#### Your task:
Pick up at the line with "[Follow Quiltstory on Bloglovin] (717, 1212)". Write it out exactly, along with each later line through the end of the data, and nothing more.

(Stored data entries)

-- Opening Marker --

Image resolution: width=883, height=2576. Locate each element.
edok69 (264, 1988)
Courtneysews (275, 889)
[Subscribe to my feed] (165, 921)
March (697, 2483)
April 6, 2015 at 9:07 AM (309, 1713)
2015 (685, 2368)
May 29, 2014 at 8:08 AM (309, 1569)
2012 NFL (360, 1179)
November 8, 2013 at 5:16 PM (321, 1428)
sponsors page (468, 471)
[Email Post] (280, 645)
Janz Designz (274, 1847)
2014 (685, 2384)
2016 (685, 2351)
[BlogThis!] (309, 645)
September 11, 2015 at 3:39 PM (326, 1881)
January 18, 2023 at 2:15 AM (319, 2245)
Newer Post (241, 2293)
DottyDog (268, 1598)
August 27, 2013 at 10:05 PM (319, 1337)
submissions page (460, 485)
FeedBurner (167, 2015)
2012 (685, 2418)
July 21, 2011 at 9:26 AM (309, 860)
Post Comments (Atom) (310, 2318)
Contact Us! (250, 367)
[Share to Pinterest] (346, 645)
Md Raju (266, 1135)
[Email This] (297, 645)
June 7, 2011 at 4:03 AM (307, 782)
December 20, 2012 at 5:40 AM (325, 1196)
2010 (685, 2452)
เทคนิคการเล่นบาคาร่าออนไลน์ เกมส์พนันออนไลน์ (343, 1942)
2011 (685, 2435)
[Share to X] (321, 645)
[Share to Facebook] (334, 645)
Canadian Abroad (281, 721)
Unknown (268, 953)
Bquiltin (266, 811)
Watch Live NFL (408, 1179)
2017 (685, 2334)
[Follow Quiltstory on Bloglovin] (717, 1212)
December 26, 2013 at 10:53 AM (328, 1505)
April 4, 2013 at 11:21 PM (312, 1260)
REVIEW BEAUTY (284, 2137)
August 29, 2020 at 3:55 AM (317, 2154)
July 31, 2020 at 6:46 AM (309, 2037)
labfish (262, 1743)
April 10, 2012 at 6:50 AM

-- Closing Marker --

#### Answer space:
[Follow Quiltstory on Bloglovin] (717, 1212)
December 26, 2013 at 10:53 AM (328, 1505)
April 4, 2013 at 11:21 PM (312, 1260)
REVIEW BEAUTY (284, 2137)
August 29, 2020 at 3:55 AM (317, 2154)
July 31, 2020 at 6:46 AM (309, 2037)
labfish (262, 1743)
April 10, 2012 at 6:50 AM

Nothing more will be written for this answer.